▶ _Stated goal_:
Print verbatim everything in the material from the line containing "Clear the Имя" down to the end of the material, including both the starting line and the final line.

▶ _Working data_:

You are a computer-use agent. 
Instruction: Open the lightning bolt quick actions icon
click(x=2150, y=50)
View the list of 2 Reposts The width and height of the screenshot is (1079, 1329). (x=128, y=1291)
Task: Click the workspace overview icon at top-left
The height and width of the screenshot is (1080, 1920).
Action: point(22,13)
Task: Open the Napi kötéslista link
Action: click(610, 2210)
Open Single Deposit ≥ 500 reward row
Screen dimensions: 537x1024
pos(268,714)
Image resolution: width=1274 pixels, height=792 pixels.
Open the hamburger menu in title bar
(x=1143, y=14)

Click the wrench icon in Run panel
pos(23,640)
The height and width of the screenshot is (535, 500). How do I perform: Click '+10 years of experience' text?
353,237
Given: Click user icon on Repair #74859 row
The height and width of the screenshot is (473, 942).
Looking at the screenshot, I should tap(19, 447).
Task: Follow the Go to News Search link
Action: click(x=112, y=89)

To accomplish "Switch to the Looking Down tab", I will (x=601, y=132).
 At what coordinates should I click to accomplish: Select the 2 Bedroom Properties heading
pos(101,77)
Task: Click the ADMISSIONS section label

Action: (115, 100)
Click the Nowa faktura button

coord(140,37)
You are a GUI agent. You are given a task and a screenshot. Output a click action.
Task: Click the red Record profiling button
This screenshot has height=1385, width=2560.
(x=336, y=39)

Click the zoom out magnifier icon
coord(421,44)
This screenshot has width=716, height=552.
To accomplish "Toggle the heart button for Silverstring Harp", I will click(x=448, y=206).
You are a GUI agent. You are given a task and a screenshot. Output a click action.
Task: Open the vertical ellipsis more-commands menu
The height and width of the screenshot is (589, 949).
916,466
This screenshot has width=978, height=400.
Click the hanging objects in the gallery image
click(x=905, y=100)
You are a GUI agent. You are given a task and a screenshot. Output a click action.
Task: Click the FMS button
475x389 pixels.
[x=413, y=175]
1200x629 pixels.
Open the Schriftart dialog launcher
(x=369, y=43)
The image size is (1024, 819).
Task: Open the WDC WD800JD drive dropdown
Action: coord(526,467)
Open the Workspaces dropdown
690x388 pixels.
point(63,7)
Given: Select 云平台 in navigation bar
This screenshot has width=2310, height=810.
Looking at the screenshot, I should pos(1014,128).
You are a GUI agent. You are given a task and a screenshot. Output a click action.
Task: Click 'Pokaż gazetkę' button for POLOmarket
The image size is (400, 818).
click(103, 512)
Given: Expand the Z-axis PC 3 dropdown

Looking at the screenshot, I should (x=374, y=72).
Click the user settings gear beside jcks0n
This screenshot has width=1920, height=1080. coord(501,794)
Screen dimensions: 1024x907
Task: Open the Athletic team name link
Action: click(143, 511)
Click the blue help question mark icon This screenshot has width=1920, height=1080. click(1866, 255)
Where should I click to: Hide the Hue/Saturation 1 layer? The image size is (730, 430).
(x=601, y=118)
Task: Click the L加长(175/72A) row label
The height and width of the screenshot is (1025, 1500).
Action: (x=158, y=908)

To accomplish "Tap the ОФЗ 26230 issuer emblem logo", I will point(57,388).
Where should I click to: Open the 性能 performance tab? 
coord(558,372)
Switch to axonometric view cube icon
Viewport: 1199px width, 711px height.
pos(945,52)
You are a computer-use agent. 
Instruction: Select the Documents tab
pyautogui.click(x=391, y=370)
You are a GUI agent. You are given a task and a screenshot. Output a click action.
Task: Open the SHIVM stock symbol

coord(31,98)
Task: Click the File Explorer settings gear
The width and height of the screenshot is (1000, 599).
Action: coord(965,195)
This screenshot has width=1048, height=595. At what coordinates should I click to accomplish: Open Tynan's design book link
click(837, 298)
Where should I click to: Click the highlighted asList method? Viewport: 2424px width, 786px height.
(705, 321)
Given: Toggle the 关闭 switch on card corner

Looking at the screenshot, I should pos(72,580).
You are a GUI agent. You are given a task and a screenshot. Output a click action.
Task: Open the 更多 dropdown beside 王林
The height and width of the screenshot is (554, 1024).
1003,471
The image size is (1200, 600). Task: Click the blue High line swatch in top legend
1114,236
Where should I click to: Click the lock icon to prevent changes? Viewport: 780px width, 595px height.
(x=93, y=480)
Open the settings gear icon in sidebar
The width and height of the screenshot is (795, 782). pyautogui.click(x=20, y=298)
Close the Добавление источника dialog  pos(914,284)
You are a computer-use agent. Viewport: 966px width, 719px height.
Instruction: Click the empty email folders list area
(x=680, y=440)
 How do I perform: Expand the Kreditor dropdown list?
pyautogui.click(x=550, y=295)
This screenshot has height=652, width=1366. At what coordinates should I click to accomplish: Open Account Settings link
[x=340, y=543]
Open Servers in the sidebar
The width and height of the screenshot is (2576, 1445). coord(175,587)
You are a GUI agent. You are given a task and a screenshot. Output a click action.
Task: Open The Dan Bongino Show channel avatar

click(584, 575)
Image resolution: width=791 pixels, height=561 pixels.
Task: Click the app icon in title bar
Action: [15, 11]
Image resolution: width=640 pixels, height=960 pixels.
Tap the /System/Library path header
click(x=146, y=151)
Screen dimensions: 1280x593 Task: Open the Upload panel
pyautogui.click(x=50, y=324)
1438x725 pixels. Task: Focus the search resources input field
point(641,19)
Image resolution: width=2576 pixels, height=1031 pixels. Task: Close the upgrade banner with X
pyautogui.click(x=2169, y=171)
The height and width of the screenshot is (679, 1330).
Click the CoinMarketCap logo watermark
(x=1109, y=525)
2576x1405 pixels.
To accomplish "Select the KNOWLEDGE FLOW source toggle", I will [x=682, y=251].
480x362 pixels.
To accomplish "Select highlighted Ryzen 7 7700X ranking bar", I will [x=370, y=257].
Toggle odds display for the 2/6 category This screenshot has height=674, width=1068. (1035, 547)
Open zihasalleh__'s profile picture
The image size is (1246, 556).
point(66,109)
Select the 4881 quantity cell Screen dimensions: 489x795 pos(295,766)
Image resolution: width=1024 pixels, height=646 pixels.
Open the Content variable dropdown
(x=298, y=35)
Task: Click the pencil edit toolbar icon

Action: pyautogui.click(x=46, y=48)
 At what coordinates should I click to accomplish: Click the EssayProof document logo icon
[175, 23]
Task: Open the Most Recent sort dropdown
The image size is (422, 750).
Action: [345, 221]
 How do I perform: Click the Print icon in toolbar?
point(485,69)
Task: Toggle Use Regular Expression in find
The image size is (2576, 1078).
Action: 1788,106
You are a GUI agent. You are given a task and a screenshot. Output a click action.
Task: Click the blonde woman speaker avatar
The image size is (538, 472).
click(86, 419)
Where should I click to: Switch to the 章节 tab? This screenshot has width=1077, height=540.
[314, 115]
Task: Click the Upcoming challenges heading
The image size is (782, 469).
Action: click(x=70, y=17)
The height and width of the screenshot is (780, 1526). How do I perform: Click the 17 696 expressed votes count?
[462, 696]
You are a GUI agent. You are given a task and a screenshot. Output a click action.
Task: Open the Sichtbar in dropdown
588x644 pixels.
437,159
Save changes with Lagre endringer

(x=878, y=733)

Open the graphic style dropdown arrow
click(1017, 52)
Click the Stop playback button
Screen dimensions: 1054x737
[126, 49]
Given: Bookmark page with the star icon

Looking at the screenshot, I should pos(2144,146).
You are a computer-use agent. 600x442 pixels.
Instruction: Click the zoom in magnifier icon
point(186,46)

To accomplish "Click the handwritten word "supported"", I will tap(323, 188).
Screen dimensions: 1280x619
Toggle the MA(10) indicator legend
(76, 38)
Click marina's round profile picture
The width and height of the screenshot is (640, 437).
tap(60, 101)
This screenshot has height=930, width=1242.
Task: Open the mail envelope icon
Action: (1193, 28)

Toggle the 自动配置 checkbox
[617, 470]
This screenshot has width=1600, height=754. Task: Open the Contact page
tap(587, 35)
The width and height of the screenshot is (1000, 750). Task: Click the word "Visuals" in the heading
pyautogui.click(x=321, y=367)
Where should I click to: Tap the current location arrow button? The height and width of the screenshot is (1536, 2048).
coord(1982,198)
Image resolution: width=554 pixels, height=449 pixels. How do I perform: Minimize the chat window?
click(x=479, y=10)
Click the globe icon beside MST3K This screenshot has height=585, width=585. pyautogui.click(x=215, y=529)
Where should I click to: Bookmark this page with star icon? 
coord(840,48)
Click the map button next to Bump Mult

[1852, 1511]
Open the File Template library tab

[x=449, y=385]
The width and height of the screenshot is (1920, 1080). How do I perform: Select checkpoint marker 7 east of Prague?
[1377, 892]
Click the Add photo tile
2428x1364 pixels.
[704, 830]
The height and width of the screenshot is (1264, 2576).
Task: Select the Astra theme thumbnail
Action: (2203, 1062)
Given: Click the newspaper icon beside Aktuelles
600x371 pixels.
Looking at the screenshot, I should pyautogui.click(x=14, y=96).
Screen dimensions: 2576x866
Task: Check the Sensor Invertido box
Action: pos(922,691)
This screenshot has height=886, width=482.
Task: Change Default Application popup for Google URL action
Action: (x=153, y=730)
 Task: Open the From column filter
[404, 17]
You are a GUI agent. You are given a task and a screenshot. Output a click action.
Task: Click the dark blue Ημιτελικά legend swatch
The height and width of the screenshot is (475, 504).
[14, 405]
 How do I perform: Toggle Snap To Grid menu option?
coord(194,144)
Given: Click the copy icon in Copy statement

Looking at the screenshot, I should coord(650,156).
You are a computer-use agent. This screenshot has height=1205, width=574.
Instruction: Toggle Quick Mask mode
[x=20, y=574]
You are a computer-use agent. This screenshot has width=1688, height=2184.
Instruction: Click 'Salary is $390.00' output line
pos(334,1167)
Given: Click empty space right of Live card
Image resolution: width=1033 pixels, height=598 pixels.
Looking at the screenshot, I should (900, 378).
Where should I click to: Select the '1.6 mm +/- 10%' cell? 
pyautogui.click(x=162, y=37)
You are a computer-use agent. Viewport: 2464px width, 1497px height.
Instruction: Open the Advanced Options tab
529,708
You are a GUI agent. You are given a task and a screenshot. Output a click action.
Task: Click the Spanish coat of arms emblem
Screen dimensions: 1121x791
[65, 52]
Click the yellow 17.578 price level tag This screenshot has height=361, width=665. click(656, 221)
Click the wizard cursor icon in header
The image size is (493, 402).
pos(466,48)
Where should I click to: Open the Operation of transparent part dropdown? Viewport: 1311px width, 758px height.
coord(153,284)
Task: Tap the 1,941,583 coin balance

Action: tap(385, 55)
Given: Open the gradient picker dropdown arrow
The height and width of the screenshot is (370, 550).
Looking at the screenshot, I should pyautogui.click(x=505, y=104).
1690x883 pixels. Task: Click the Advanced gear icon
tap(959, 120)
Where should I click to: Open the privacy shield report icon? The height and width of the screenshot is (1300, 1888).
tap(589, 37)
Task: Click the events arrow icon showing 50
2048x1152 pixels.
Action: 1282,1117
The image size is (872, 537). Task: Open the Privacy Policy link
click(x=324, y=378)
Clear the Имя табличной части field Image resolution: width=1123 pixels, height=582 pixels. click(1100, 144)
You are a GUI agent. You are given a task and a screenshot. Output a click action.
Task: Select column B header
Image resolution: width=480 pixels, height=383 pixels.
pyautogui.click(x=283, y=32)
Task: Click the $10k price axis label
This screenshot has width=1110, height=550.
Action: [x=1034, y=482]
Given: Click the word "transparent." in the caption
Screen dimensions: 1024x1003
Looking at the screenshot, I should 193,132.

▶ _Answer for this exercise_:
Clear the Имя табличной части field Image resolution: width=1123 pixels, height=582 pixels. click(1100, 144)
You are a GUI agent. You are given a task and a screenshot. Output a click action.
Task: Select column B header
Image resolution: width=480 pixels, height=383 pixels.
pyautogui.click(x=283, y=32)
Task: Click the $10k price axis label
This screenshot has width=1110, height=550.
Action: [x=1034, y=482]
Given: Click the word "transparent." in the caption
Screen dimensions: 1024x1003
Looking at the screenshot, I should 193,132.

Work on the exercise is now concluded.